The station reaches 99 percent of the local viewing market with almost half watching via an antenna. The station worked with viewers to help them make the changes – including hooking up free digital converter boxes needed to continue watching the station.
Do we need public television?
Through the decades, KVPT has not only been a source of quality entertainment but also has become a major educational source for both young and old.
More than 82 percent of local children have no access to preschool either because of a lack programs in their area or family hardships that make it impossible to attend. That number is twice the national average.
And, it’s not just youngsters who learn their basic math and reading skills through the station’s programming.
“We have two board members now who say they learned English by watching public television,” Meyer says.
Meyer goes on to say that when he’s visited local prisons, inmates thank him for all of the programming KVPT provides. They don’t have access to cable, and KVPT gives them access to entertainment, educational and news programming.
This is done through multiple digital channels. Along with the main programming from PBS mixed with local productions, the station also broadcasts programming aimed at youngsters on Channel 18.2. There is also Valley PBS Create, a mix of “how to” programs and travel shows on Channel 18.3, and Valley PBS World, presenting news and public affairs productions on Channel 18.4.
When the argument is made that PBS is a dinosaur because similar programming can be found on cable channels, Meyer points to the schedules of many of those content providers. Education shows have been replaced with reality programs, from “Pawn Stars” to “My 600-lb Life.”
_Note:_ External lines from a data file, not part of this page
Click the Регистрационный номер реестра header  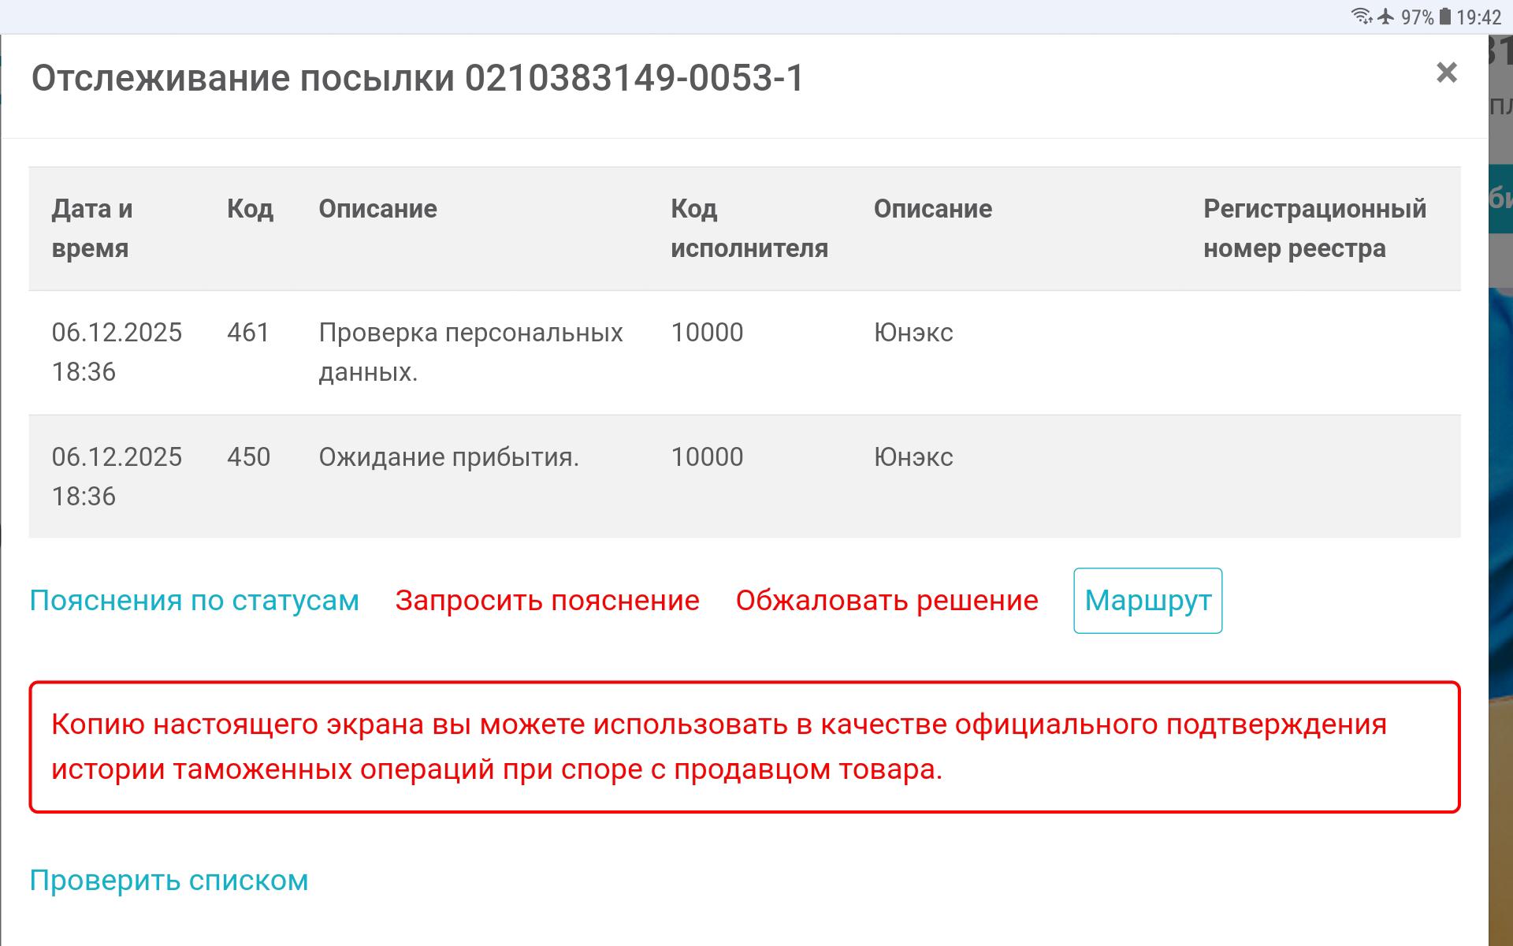coord(1314,229)
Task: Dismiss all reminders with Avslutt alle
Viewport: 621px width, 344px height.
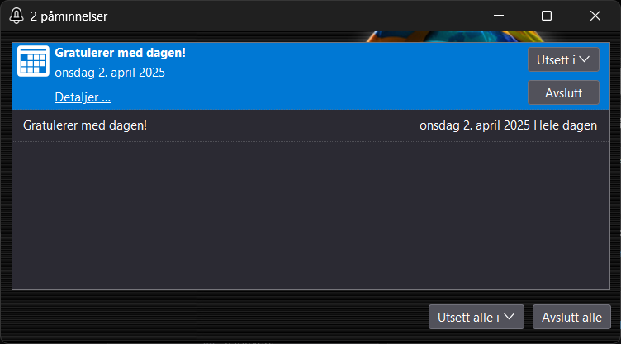Action: point(571,317)
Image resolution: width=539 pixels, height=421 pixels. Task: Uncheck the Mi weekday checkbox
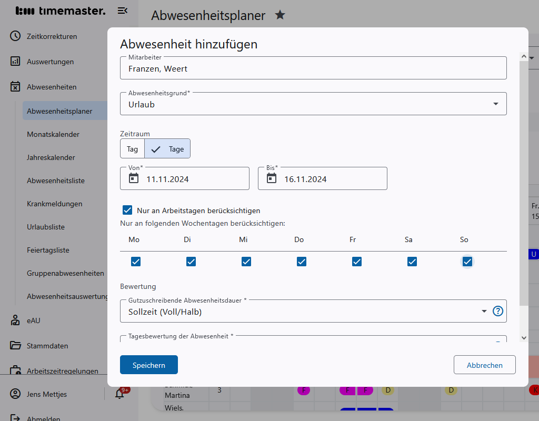coord(246,261)
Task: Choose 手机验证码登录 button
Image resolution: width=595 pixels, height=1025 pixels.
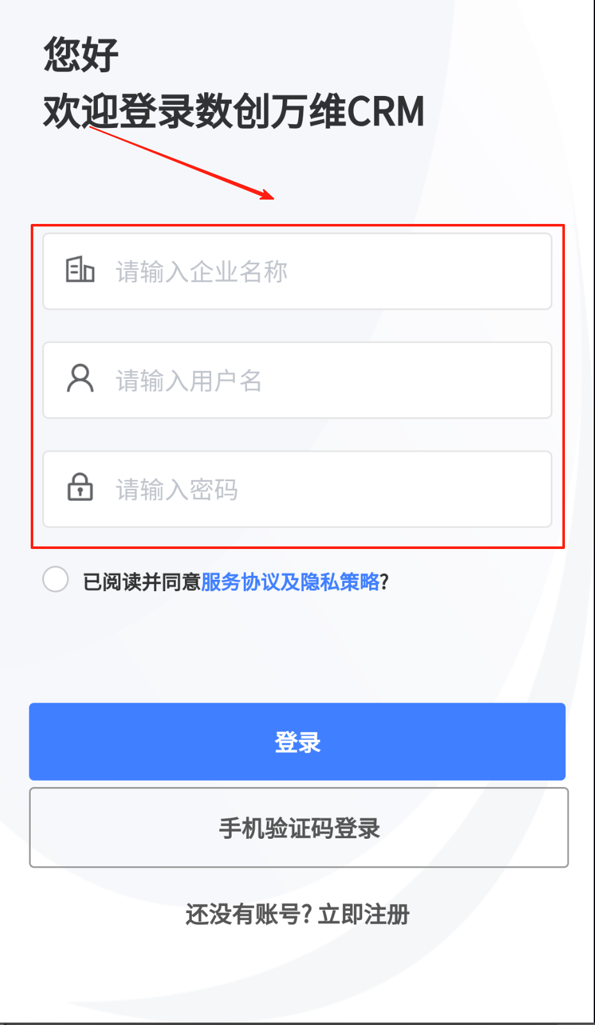Action: point(299,828)
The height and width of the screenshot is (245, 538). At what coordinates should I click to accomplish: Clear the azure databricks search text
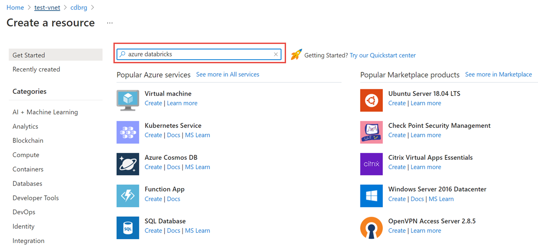click(276, 54)
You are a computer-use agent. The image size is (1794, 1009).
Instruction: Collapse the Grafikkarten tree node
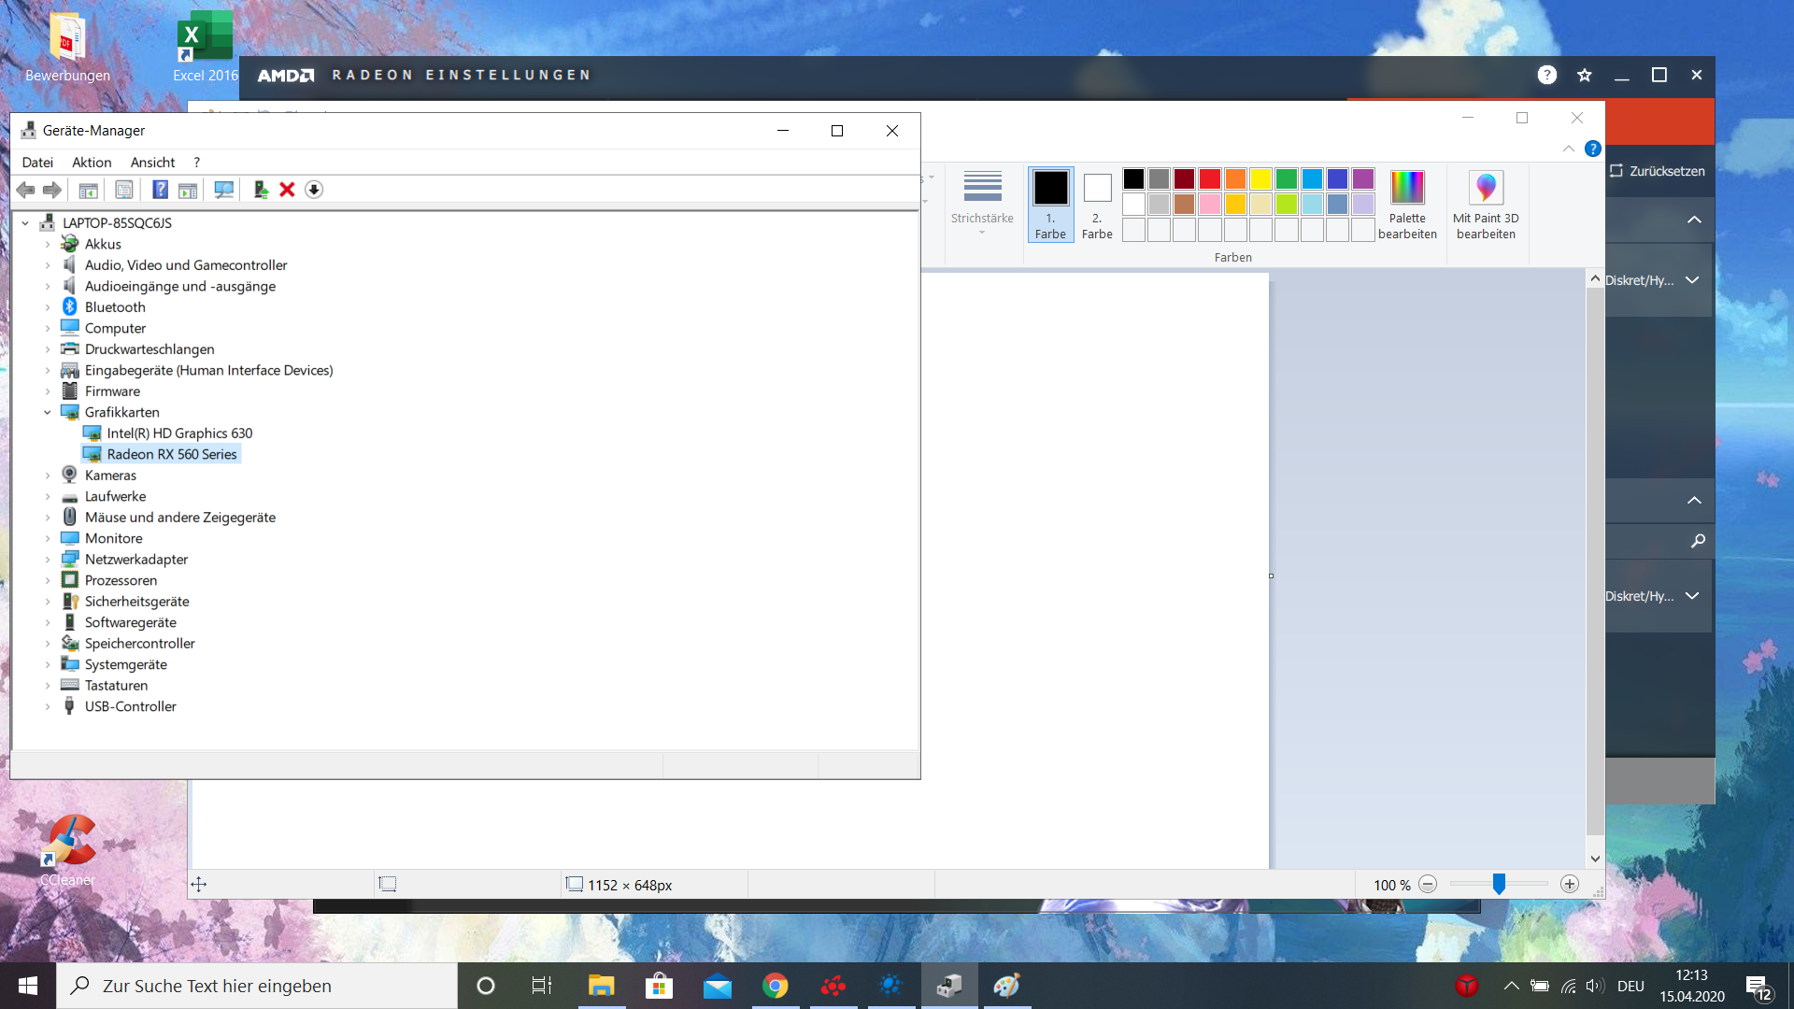pyautogui.click(x=48, y=412)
The sun will come out tomorrow
KVPT is facing one of the most uncertain times in its history with President Donald Trump’s promise to cut funding that would include all financial support to public television. At the same time, the Federal Communications Commission will announce this week which low-power TV stations will go off the air when their broadcast bands are sold to cell phone providers.
This could end KVPT’s repeat broadcast in Bakersfield.
Despite the impending setbacks, those who have devoted so much of their lives to the local station and public television remain optimistic there will be a way to survive and thrive.
Phyllis Brotherton, the station’s chief financial officer, is certain the station is in an innovation mode that will continue to make the station viable no matter the future.
Elizabeth Laval, senior vice president for content and development, points out that the station will be able to continue even if funding is cut because of its 11,000 supporters. All they need is 1,000 more to make up the difference in funding, she says.
That support has allowed KVPT to become a reflection of the community, not only through programming but also through a long list of workshops and events that bring information directly to the community.
“We reflect the heartbeat of the community. We know what members want,” Laval says. “By trying to be reactive to what the community really wants, we have been able to offer, even during hard financial times, the kind of interactive programs we have been providing.”